潰瘍性大腸炎と上手に付き合う方法

潰瘍性大腸炎は、10から30年にわたって再発しやすいので、大変です。原因が不明で、難病指定されています。薬で少しでも症状を抑え、食事に気をつけると、生活の質が落ちるのを避けられます。
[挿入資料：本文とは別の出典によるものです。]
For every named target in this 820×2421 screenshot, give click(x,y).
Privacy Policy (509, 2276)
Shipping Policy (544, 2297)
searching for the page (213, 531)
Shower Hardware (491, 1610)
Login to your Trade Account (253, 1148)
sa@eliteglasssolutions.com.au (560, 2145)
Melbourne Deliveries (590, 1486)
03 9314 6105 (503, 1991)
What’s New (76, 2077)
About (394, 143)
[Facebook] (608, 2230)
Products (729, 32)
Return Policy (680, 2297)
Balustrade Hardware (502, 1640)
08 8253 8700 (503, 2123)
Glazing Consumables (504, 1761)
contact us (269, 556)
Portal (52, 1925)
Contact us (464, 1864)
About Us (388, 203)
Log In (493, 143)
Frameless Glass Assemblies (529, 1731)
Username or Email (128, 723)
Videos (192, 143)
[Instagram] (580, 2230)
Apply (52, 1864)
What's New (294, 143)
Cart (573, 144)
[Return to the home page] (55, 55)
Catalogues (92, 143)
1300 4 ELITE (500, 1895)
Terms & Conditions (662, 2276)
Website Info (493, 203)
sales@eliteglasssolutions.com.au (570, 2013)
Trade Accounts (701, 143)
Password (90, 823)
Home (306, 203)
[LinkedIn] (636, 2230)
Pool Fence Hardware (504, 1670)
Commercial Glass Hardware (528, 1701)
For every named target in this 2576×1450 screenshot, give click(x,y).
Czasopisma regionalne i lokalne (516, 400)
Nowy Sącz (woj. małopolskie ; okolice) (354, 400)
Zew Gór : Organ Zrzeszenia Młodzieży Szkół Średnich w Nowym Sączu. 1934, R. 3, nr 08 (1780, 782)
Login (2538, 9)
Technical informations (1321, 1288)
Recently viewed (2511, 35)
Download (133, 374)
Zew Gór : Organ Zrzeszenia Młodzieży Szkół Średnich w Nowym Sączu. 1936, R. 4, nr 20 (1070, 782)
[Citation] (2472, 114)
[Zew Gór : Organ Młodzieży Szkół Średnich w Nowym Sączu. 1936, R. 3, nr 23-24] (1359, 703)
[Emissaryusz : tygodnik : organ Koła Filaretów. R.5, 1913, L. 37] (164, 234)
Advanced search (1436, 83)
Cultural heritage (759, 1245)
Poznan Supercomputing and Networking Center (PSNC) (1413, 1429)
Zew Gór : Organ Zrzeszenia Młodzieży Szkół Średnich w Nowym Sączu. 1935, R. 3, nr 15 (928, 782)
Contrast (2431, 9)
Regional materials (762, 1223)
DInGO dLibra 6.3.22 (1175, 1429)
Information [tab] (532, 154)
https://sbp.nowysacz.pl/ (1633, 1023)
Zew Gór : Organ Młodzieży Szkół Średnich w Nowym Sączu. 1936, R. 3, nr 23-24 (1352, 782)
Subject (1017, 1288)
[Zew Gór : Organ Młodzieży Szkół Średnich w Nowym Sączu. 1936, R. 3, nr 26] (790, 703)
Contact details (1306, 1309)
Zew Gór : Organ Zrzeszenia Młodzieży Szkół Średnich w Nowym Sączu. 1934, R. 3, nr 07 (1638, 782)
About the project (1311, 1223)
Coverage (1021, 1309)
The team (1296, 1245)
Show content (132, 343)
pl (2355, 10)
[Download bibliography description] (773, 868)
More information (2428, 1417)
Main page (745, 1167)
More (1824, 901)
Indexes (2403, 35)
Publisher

潰瘍性大腸炎では、大腸の粘膜に潰瘍すなわち、ただれができる病気です。原因の候補として、細菌・ウイルス・酵素不足・アレルギー・心因があります。最新の研究では、免疫系の疾患であるとされています。免疫は、細菌などの外的を排除するものです。腸の中では、消化の際に、体に必要な栄養分を腸の粘膜から吸収し、有害なものは吸収せずに便として排泄するよう働きます。


 
1、潰瘍性大腸炎について知る
 
免疫システムの異常が大腸であると、体に不要なものまで、腸の粘膜から吸収されて、大腸の粘膜に炎症が生じます。そして、潰瘍になるのです。その大腸の免疫異常がなぜ起こるのかは、わかっていません。原因が不明なので、根本的な治療・予防がありません。

最近は急増している
 
ただ、言えるのは近年、急速に増えてきたという点。30年ほど前は、珍しかったのです。潰瘍性大腸炎が増加している原因候補は、欧米化したコレステロール・動物性蛋白の多い食生活があります。現に欧米では、潰瘍性大腸炎は昔からありふれています。
 
年齢的には潰瘍性大腸炎は、20-30歳代の若い人に多く、男女差はありません。潰瘍性大腸炎の症状は下痢・血便・食欲不振・腹痛です。合併症では、目・口内・皮膚・肛門・関節・内臓の炎症があります。
 
2、潰瘍性大腸炎の治療

早期治療が重要
 
潰瘍性大腸炎は、少しでもそうかな?と思ったら、治療を始めるのが大事です。早期発見・治療で、ぶり返しにくい状態になります。
 
潰瘍性大腸炎は、腸だけでなく、合併症が全身に出る場合もあります。ですから治療は、消化器科の医師だけでなく、眼科・皮膚科・整形外科とも連携して治療を行う場合もあります。まず、最優先するのが、腸の治療です。食事療法・薬物療法・心理療法・中心静脈栄養法・経腸栄養法・外科的手術などです。
 
食事療法は、消化吸収が良くて栄養価の高い食事を工夫するのがメインです。

少し淡白な食事を心がける
 
潰瘍性大腸炎は、大腸の粘膜が炎症を起こしています。ですので大腸の負担が少しでも軽くなるような消化の良い食事をします。白身の魚、脂肪の少ない赤身の肉、豆腐などの質の良い蛋白質がオススメ。繊維・脂質は、胃腸の負担を増やすのでご法度。とりわけ繊維質は便の量が増やして、大腸の粘膜の傷を広げます。

激辛カレーなどの香辛料も刺激になって良くないです。お酒も血管拡張になるので、いけません。状態が良くなってくれば、食事制限は少なくなります。ただ、腸に悪いものを摂り過ぎると再発する恐れがあるので、気をつけましょう。食事療法に関しては主治医・栄養士とよく相談するといいです。

症状が酷い場合には入院も
 
あまりにも炎症がひどくて、食事ができないと、入院してIVH(中心静脈栄養法)をします。鎖骨のあたりの静脈から中心静脈に栄養剤を入れます。あるいは、経腸栄養法をします。鼻・口から管を小腸まで入れて、栄養剤を注入します。薬物療法では、サラゾスルファピリジン・ステロイドを、投与します。
 
3、その他の療法
 
ストレスが潰瘍性大腸炎には悪いです。ストレス解消も治療の一環です。何かストレスが解消されるモノを見つけましょう。ビフィズス菌類・ローヤルゼリーなどのサプリメントで合うのがあれば、症状が幾分楽になります。ただ、個人差があり過ぎるのが、難点です。

この種の免疫システムの異常には、決定的な治療法が無いので、サプリメントを始めとする代替療法が乱立しています。合えば、完治に近い場合もあるでしょうが、絶対治るとかいう広告には、依存し過ぎないようにしてください。
 
漢方薬では、恵命我神散が、効くともいわれています。また、潰瘍性大腸炎の患者歴が長い人は、急な発作に正露丸が良く、普段から緑茶を摂るといいと提唱しています。
 
おわりに
 
何度もぶりかえす疾患は、つきあうのが難儀です。ですが、対策を講じれば、少しでも症状が抑えられます。